Licenziamento causato dall’intelligenza artificiale: prima sentenza che ordina il reintegro

Storica decisione giudiziaria contro Maersk stabilisce un precedente fondamentale per la tutela dei lavoratori nell'era dell'automazione digitale

Licenziamento causato dall’intelligenza artificiale: prima sentenza che ordina il reintegro

Mercoledì 22 gennaio 2025, nella sede genovese di Maersk, colosso mondiale della logistica, quattro addetti del reparto customer service sono stati convocati e sollevati dall’incarico. Secondo le ricostruzioni sindacali, una parte consistente delle loro mansioni era stata preventivamente affidata a un sistema di intelligenza artificiale operativo in India. La vicenda, rimasta priva di risalto mediatico per mesi, ha trovato conferma definitiva attraverso le dichiarazioni social di un quadro aziendale, il quale ha validato l’ipotesi della delocalizzazione tecnologica verso l’Oriente.

La decisione del Tribunale e il primo precedente italiano

Il magistrato incaricato ha emesso una sentenza di condanna nei confronti della multinazionale, imponendo il reintegro immediato del personale rimosso. Si tratta di fatto del primo caso giudiziario in Italia in cui un provvedimento di espulsione dal mercato del lavoro, direttamente collegato all’adozione di software algoritmici, viene ribaltato da un giudice. La pronuncia stabilisce che l’innovazione tecnologica non può costituire un automatismo per la rescissione del contratto, segnando un confine netto tra efficienza aziendale e diritti occupazionali.

I limiti del licenziamento per motivi tecnologici

Sulla questione è intervenuto Maurizio Del Conte, docente di diritto del lavoro presso l’Università Bocconi di Milano, precisando i contorni normativi della vicenda.

“L’intelligenza artificiale è una ragione per licenziare soltanto se sopprime completamente ogni possibilità di reimpiego del lavoratore – ha spiegato il giurista – L’azienda ha l’obbligo di verificare ogni alternativa interna prima di procedere al taglio del personale, ma il lavoratore deve essere utilizzato per tutte le competenze che ha, anche quelle che non sono strettamente legate al posto che prima ricopriva”.

Impatto futuro sulle dinamiche occupazionali

Le motivazioni della sentenza, attese nelle prossime settimane, promettono di fornire ulteriori dettagli tecnici su come la magistratura intenda regolare l’interazione tra algoritmi e forza lavoro.
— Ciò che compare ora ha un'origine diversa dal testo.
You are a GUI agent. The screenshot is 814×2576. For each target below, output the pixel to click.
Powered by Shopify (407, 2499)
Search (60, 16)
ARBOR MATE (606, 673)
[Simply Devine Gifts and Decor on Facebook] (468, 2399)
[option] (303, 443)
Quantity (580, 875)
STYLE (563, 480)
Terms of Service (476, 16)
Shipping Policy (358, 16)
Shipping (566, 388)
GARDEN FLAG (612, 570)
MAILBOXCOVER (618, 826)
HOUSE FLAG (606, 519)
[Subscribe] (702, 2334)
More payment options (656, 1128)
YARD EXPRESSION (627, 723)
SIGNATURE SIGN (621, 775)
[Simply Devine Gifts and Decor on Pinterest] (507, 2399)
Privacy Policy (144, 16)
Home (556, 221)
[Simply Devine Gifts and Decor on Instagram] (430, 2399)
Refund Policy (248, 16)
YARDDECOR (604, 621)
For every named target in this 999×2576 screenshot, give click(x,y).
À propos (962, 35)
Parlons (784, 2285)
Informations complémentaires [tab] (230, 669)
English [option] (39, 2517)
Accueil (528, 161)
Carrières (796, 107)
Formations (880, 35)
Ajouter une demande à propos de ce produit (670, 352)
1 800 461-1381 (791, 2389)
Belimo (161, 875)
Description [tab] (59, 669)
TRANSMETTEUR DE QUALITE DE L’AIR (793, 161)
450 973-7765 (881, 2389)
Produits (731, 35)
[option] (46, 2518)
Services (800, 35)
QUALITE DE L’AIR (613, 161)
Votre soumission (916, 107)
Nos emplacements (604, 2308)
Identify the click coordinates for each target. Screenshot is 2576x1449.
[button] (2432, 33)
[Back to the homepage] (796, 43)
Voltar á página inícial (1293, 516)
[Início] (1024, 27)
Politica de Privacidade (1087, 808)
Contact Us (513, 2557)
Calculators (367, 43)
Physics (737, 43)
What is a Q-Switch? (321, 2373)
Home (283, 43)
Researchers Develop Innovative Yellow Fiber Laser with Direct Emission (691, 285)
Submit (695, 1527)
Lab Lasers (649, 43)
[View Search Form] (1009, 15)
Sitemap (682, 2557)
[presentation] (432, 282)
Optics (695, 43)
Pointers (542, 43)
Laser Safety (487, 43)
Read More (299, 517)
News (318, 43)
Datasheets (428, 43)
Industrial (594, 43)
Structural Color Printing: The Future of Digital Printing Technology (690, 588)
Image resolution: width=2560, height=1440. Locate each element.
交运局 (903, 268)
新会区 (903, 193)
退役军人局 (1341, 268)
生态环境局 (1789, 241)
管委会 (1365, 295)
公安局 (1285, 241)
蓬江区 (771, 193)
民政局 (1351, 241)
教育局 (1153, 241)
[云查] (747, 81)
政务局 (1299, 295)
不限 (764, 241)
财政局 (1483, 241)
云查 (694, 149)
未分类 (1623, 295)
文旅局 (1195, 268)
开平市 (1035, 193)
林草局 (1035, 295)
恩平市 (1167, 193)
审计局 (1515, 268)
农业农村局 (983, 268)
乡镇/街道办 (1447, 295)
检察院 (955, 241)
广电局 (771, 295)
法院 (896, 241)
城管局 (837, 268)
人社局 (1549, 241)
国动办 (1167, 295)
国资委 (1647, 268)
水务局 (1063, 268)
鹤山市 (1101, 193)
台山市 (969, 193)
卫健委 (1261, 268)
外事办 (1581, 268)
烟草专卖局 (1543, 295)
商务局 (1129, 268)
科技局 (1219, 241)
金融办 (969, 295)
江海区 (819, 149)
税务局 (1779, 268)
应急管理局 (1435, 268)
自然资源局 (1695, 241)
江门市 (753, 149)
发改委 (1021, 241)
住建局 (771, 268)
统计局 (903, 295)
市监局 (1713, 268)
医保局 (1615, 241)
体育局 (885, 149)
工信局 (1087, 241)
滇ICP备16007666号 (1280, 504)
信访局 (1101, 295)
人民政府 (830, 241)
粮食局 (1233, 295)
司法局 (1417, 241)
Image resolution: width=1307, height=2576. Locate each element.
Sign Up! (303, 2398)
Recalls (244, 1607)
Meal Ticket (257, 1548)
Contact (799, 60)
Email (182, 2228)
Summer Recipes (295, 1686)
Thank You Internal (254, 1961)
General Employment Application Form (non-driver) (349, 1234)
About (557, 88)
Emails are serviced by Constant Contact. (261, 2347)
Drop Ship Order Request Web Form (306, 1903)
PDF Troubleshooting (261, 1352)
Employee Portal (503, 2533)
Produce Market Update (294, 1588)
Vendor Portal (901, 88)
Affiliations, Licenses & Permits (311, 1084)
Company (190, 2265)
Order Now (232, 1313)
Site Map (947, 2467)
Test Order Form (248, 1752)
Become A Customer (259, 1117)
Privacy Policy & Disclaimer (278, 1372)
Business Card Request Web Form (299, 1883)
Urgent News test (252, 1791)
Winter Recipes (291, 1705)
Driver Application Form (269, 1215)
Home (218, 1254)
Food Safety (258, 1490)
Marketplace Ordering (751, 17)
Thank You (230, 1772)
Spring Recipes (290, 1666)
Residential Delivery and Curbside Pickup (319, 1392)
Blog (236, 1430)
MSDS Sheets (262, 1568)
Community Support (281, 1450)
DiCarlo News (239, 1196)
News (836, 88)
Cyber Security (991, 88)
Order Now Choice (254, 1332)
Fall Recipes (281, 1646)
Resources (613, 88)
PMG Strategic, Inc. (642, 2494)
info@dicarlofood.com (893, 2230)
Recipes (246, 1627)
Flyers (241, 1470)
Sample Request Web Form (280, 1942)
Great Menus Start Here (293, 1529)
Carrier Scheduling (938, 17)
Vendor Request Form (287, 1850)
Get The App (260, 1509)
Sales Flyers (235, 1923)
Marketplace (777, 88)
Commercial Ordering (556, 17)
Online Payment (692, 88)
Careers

Il caso Maersk è destinato a diventare un punto di riferimento per la giurisprudenza giuslavoristica, definendo i criteri di legittimità per le ristrutturazioni basate sull’automazione. La sentenza sottolinea la necessità di un bilanciamento tra l’adozione di strumenti avanzati e la valorizzazione del capitale umano ancora presente nei processi produttivi.